However, Docker by itself is not a complete solution. You still need some way to configure the Docker host, and you also need to build Docker images, so I added Propellor (which I recently discovered) and Fabric to the mix.


Propellor is a configuration management system (in the sense of Puppet, Chef, Salt, et al.) written in Haskell, where your configuration itself is Haskell code. For someone coming from a systems administration background, the flexibility and breadth offered by a real programming language like Haskell may be quite daunting, but as a programmer, I find it far more straightforward to just write code that does what I want, extracting common pieces into functions and so on. Our previous incarnation of things used Puppet for configuration management, but it always felt very awkward to work with; another problem is that Puppet was introduced after a bunch of the infrastructure was in place, meaning a lot of things were not actually managed by Puppet because somebody forgot. Propellor was used to configure a new server from scratch, ensuring that nothing was done ad-hoc, and while I won’t go into too much detail about Propellor, I am liking it a lot so far.

The role of Propellor in the new order is to configure things to provide the expected platform. This includes installing Docker, installing admin user accounts, SSH keys, groups, and so on.

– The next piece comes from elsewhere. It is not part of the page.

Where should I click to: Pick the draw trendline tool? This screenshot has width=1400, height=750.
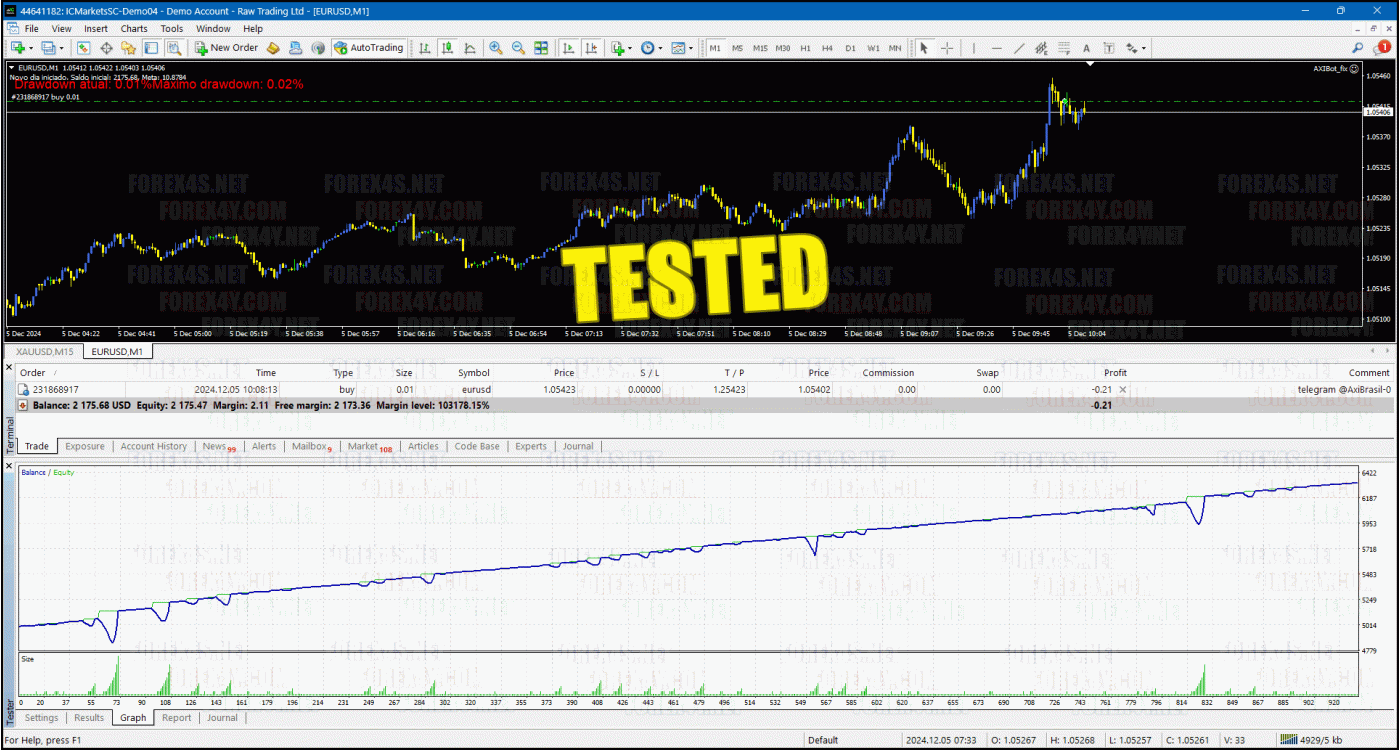tap(1019, 48)
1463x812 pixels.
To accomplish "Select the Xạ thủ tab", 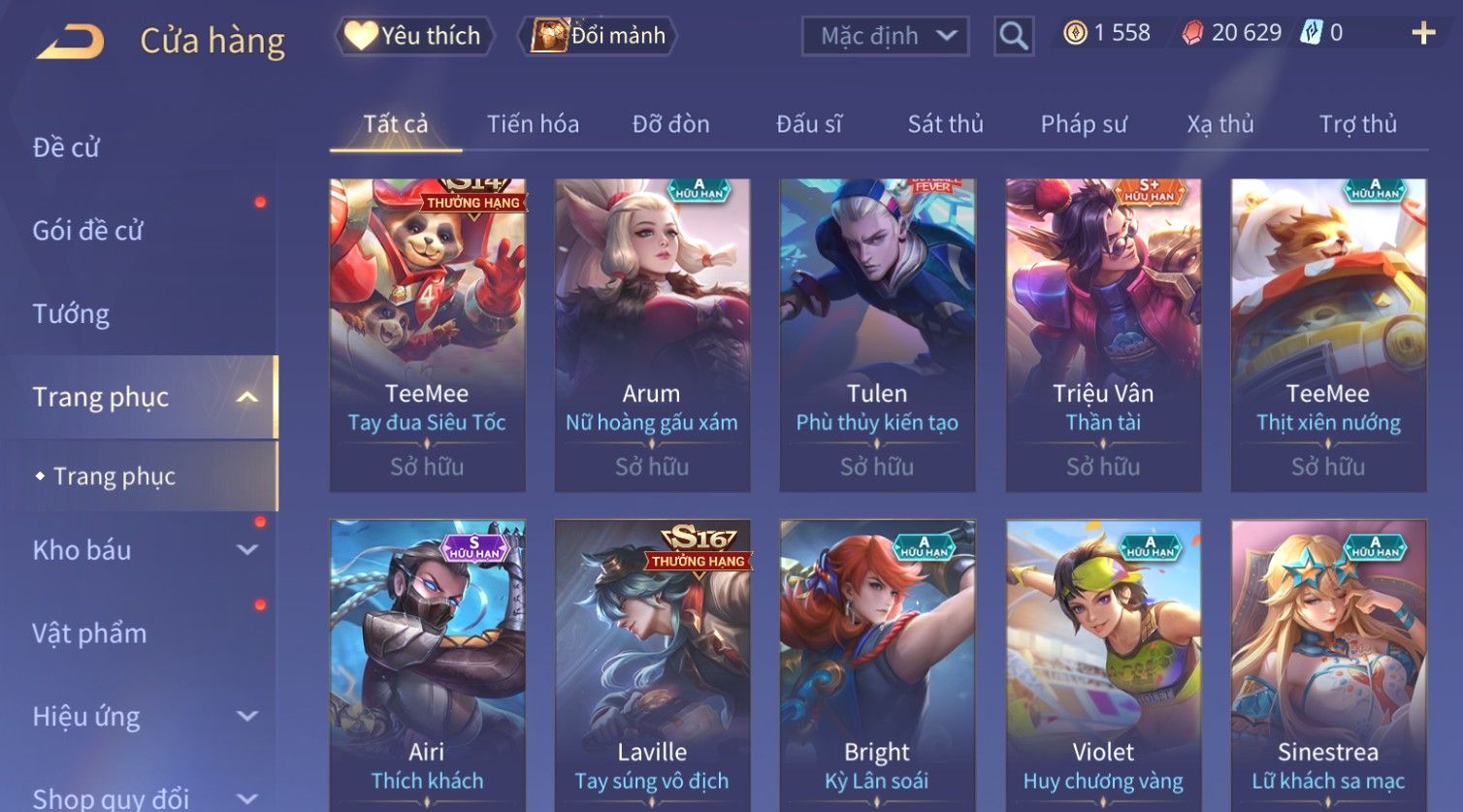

The Docker workflow I adopted is based on the one described by Glyph. I would strongly recommend you go read his excellent post for the long explanation, but the short version is that instead of building a single container image, you instead build three: A “build” container used to produce the built artifacts from your sources (eg. Python wheels, Java/Clojure JARs), a “run” container which is built by installing the artifacts produced by running the “build” container, and thus does not need to contain your toolchain and -dev packages (keeping the size down), and a “base” container which contains the things shared by the “build” and “run” containers, allowing for even more efficiency of disk usage.

While I can’t show the Docker bits for our proprietary codebases, you can see the bits for one of our free software codebases, including instructions for building and running the images. The relative simplicity of the .docker files is no accident; rather than trying to shoehorn any complex build processes into the Docker image build, all of the heavy lifting is done by standard build and install tools (in the case of Documint: apt/dpkg, pip, and setuptools). Following this principal will save you a lot of pain and tears.


The steps outlined for building the Docker images are relatively straightforward, but copy/pasting shell command lines from a README into a terminal is still not a great experience. In addition, our developers are typically working from internet connections where downloading multi-megabyte Docker images / packages / etc. is a somewhat tedious experience, and uploading the resulting images is ten times worse (literally ten times worse; my connection at home is 10M down / 1M up ADSL, for example). Rather than doing this locally, this should instead run on one of our servers which has much better connectivity and a stable / well-defined platform configuration (thanks to Propellor). So now the process would be “copy/paste shell command lines from a README into an ssh session” — no thanks. (For comparison, our current deployment processes use some ad-hoc shell scripts lying around on the relevant servers; a bit better than copy/pasting into an ssh session, but not by much.)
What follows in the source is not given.